Last week at the 54th American Society of Hematology Annual Meeting and Exposition in Atlanta, researchers out of MD Anderson Cancer Center in Houston reported on interim findings from a multi-center Phase 2 study exploring the use of ibrutinib in patients diagnosed with relapsed or refractory mantle cell lymphoma (MCL), one of the most difficult patient populations to treat.
Their findings show that in this heavily pre-treated patient population, oral ibrutinib induced a response rate as high as 70 percent, which beats any other monotherapy ever tested in MCL patients.
Michael Wang, M.D., associate professor in MD Anderson's Departments of Lymphoma and Myeloma and Stem Cell Transplantation and Cellular Therapy who also served as lead author of the study, said:
"I believe we are witnessing a breakthrough in mantle cell lymphoma.

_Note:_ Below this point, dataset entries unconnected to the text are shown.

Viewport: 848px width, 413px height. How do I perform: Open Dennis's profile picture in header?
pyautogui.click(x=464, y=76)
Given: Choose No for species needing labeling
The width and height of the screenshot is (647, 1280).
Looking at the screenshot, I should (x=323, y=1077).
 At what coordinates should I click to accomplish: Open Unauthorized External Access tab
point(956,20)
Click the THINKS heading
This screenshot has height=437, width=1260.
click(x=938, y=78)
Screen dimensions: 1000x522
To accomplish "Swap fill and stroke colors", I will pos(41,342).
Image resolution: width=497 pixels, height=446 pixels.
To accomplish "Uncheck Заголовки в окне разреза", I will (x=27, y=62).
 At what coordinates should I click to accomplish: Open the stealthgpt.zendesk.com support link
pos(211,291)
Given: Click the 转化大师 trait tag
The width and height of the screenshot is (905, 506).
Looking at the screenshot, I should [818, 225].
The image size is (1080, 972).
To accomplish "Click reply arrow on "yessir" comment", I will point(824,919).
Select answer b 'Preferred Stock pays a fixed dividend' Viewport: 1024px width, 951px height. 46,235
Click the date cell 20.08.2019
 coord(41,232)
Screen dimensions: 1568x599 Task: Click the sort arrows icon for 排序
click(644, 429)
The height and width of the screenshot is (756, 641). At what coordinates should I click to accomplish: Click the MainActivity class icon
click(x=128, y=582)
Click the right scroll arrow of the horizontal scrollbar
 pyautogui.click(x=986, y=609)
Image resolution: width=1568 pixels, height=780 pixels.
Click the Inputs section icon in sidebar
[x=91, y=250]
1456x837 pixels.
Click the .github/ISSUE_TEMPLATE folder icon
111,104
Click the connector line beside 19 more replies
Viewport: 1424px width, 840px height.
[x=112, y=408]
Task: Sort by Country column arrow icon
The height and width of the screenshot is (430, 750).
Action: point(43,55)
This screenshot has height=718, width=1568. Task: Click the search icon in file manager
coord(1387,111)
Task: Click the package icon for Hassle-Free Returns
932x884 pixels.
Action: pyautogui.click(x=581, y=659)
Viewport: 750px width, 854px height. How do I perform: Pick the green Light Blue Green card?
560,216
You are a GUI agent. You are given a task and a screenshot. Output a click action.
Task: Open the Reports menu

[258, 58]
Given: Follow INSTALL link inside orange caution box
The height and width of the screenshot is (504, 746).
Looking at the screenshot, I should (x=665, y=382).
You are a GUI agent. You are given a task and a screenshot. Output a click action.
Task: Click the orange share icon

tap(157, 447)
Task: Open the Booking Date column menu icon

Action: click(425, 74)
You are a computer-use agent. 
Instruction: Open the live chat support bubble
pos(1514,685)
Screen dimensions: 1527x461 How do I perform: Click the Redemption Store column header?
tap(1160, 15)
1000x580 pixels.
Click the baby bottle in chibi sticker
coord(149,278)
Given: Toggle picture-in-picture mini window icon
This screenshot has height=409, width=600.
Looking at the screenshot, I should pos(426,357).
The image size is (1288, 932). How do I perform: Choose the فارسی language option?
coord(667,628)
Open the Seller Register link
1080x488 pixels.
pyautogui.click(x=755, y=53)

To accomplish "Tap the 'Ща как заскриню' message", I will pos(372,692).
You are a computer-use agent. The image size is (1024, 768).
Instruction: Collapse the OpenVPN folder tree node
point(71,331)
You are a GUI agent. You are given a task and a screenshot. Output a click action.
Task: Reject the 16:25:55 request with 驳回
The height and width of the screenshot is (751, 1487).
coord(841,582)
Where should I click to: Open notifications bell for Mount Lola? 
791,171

This is great news for patients... The foundation for this clinical success is based on biology. The B-cell receptor pathway is critical in B-cell lymphoma. BTK is the driver molecule in this pathway, and ibrutinib targets the BTK molecule."
Wang's work includes more than a decade researching mantle cell lymphoma, a (usually) aggressive subtype of non-Hodgkin's lymphoma that accounts for about 5 percent of NHL diagnoses. One of the problems with MCL is that many patients respond to frontline chemotherapy, but many of them quickly relapse. Thus finding a new and effective treatment modality for this population is extremely important in changing the outcomes of these patients.
Ibrutinib has also shown some promise against a subtype of diffuse large B-cell lymphoma as well as chronic lymphocytic leukemia.